Silas Gallup was the second child of Ebenezer Gallup and
Susan Harden. The story goes that he
was a school teacher who fell in love with his fifteen year old student and
they married and rang the school bell to announce the marriage. Since no one paid attention, they kept the
marriage secret until the end of the term.
Silas and Phebe had a sizable family, their oldest being daughter Edith –
my great great grandmother. They farmed
in New York, but I suspect that they were never prosperous. Silas didn’t enjoy good health in New
York. I wonder if it was weak lungs or
perhaps he suffered from tuberculosis and the humidity caused issues. I don’t really know.

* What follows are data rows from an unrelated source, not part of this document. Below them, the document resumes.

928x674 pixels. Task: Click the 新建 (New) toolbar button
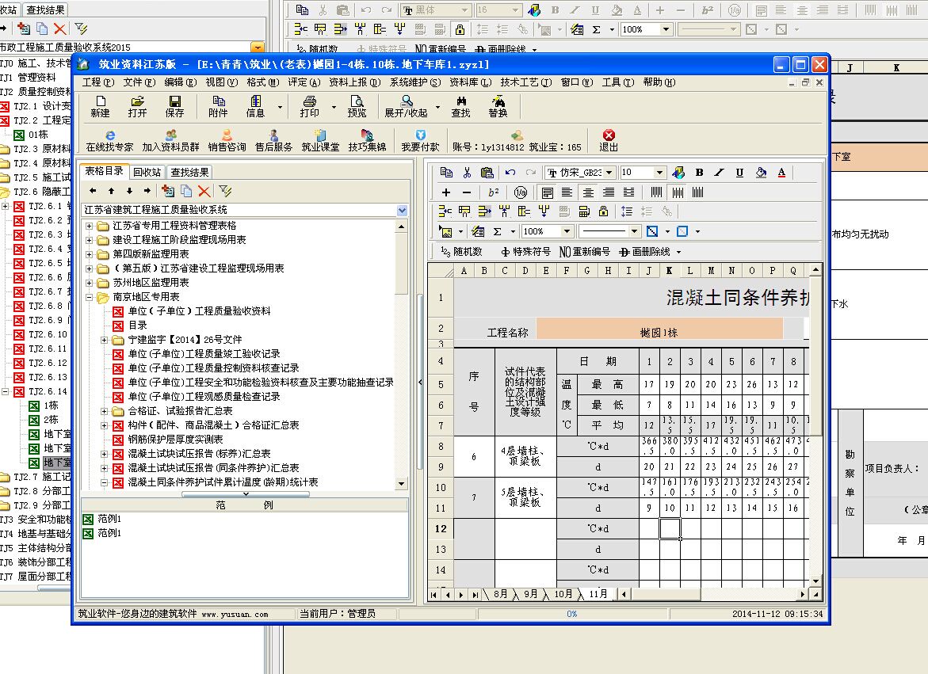click(x=100, y=106)
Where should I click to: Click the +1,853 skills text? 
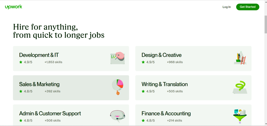point(53,62)
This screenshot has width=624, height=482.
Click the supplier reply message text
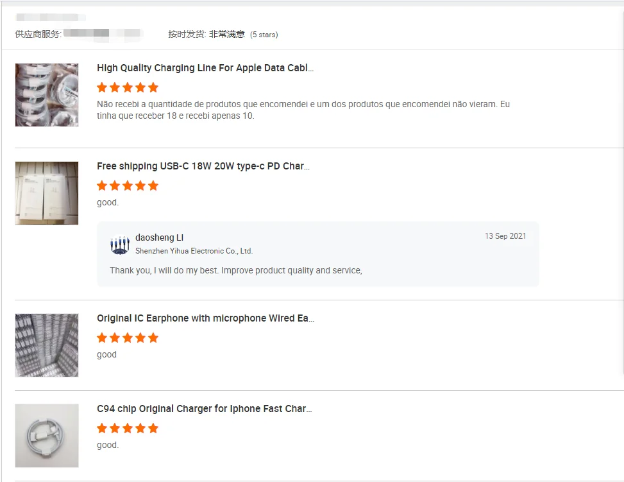pos(236,270)
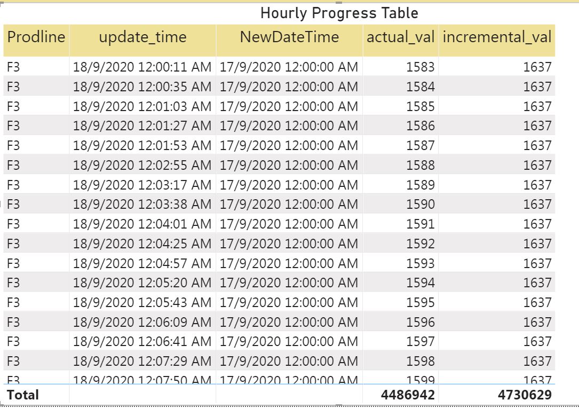Viewport: 579px width, 408px height.
Task: Select the row with actual_val 1598
Action: [x=279, y=361]
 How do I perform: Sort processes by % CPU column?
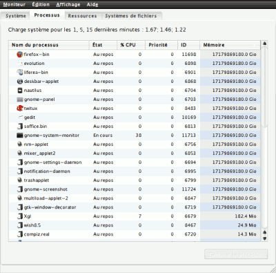click(x=131, y=45)
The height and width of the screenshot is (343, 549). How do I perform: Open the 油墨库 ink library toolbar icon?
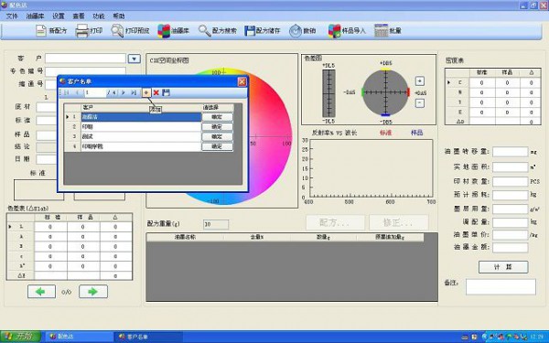click(164, 31)
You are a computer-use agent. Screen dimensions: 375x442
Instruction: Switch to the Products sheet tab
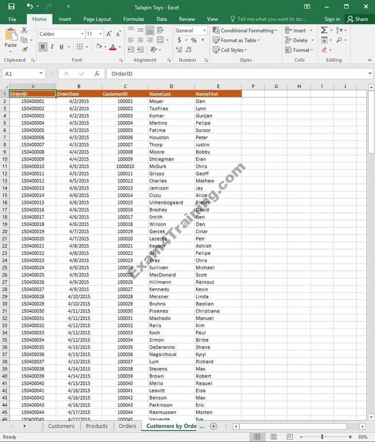tap(97, 426)
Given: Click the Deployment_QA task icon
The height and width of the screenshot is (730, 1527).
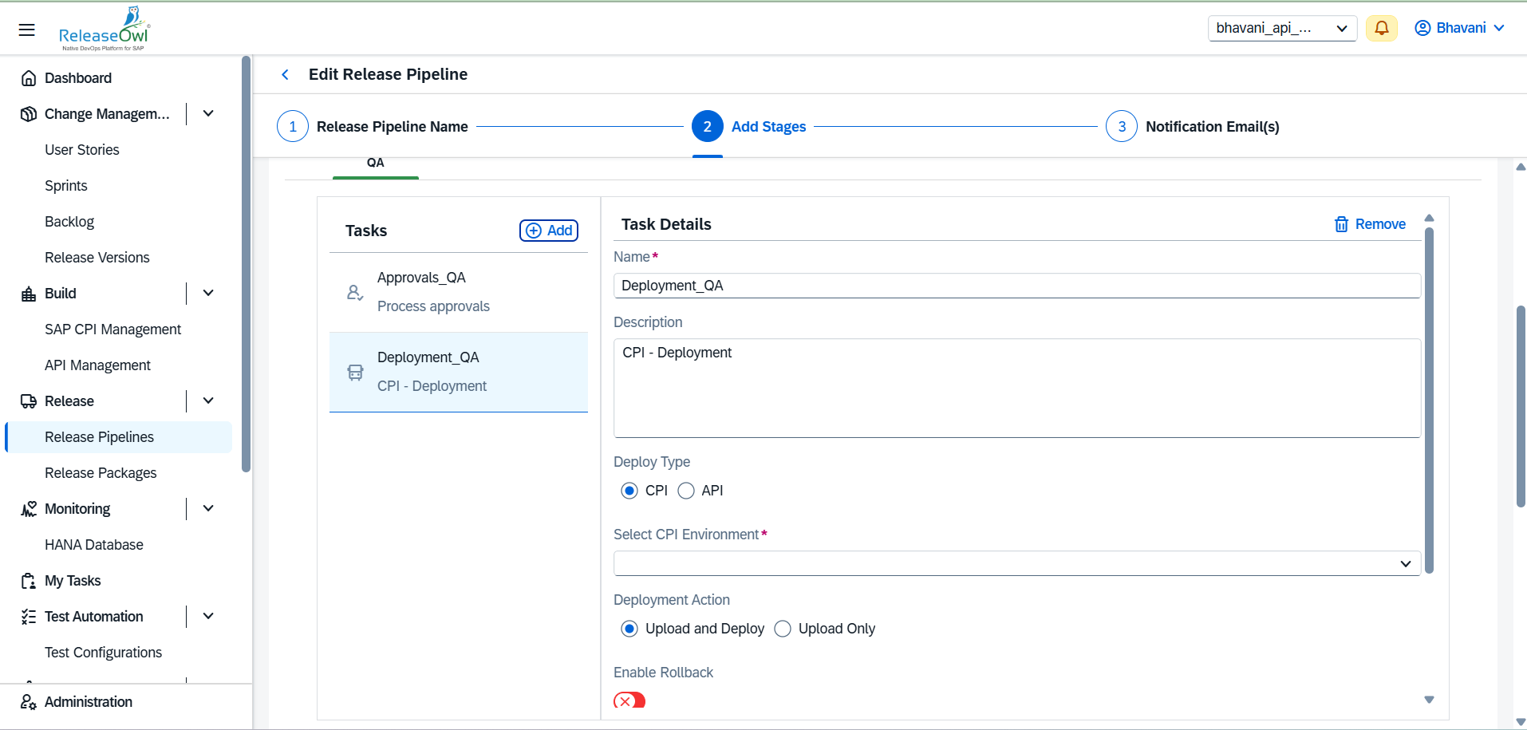Looking at the screenshot, I should (355, 372).
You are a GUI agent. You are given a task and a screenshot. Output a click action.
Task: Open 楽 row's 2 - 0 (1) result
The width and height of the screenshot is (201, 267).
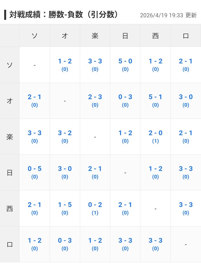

The oldest son of Ebenezer Gallup and Susan Harden was James
Gallup. James was married and out of the
house by the time he was twenty years old and married to Ellen “Nellie”
Schoonmaker. During the next twenty
years, James & Nellie had eight children, all born in New York State. Nellie died in 1872 and on 15 Mar 1873, James
married Elmira Saddlemire, and in a short period of time, James took his family
to La Salle Co., IL and most likely moved to Lyons, Burt Co., NE in the early
1880’s. Evidently, James liked what he
saw and wrote back and encouraged his younger brother to bring his family to
Nebraska as the weather was much more “healthful!”
So, on Thanksgiving Day in 1887, Silas Gallup and his wife
Phebe and many of their children boarded a train and left for Lyons, Burt Co.,
NE. They joined Silas’ brother James in
Lyons, NE and bought land and had their own place. Silas
and Phoebe had eleven children. Three of
the four oldest stayed behind in New York because they were already married and
had families of their own. The eight
other children traveled with their parents to Nebraska with only the youngest
returning to New York to live.
So after Silas went to Nebraska, I have no idea if his
health improved. He made that move from
New York when he was fifty six years old.
His youngest child, Hugh, was only a year old. After 10 years had passed, Silas died of
throat cancer (13 Sep 1897), leaving Phoebe to hold the family together. Their son, Everett Henry Gallup took care of
the farm with his brother, George, and son Albert worked as a teacher to help
out with expenses until he married and had his own family.
All that I really know of Silas Gallup are bits and pieces
that I have gleaned through the years. My
great grandfather never knew his grandfather because he had left New York
before he was born and died before Granddad came west. I know that Silas Gallup was a school teacher
and a farmer. Family legend has it that
he and his brother made the “famous” Gallup Salve that they had learned from
their father, Ebenezer. I know that it
existed because my grandmother remembered using it. She said that it had a gummy consistence and
worked wonderfully getting slivers out of the hand. I wonder what kind of ill health plagued him and
suspect that it might have been tuberculosis.
His wife Phebe out lived him by thirty years, dying in 1927. I’m not sure that my great grandfather had
terribly affectionate feelings for his grandmother. When they came west after the death of his
parents, Granddad immediately found outside work and never lived with her. His younger siblings lived and worked hard
for her and their uncle at the farm.
Aunt Phebe cared for her grandmother her entire life and only married
after she had died. My uncle has an
amusing memory of his great grandmother.
He remembered going to see her and she was bedridden by that point. She would always reach under the bed…and he
wasn’t sure if it was the bed pan or the cookie tin.
James and his second wife, Elmira had one child, John Silas
Gallup. James did not outlive his
younger brother by much…and died on 11 Apr 1901 at the age of 72. His wife, Elmira, lived another eleven years
and died on 23 Mar 1912. John Silas Gallup
married Lucy Emmet Everett and stayed near the Burt Co., NE area for most of
his life. Dad and I visited Lyons, NE last fall. As we walked around the cemetery, I saw a lot of familiar names. Silas and Phebe are buried by each other with their son Everett Gallup. I don’t remember if I found them all, but of the eleven children of Silas and Phebe – eight are buried at Lyons, NE. Two of Edith’s children are buried there as well…so they have descendants of nine children buried in that cemetery. James and Elmira are also there along with their son John Silas Gallup and his family. Within that cemetery alone, there are over thirty six Gallups…all descended from two brothers who had moved from New York to Nebraska.
Left to Right - Back Row - Irena, Hugh, Alice, George, Everett
Left to Right - Front Row - Elizabeth, Albert, Phebe, & Fanny
Not pictured - Edith d. 1908, Helen, Susan d. 1919, & Allen
It is possible that I have Alice and Susan mixed up...but I don't think so!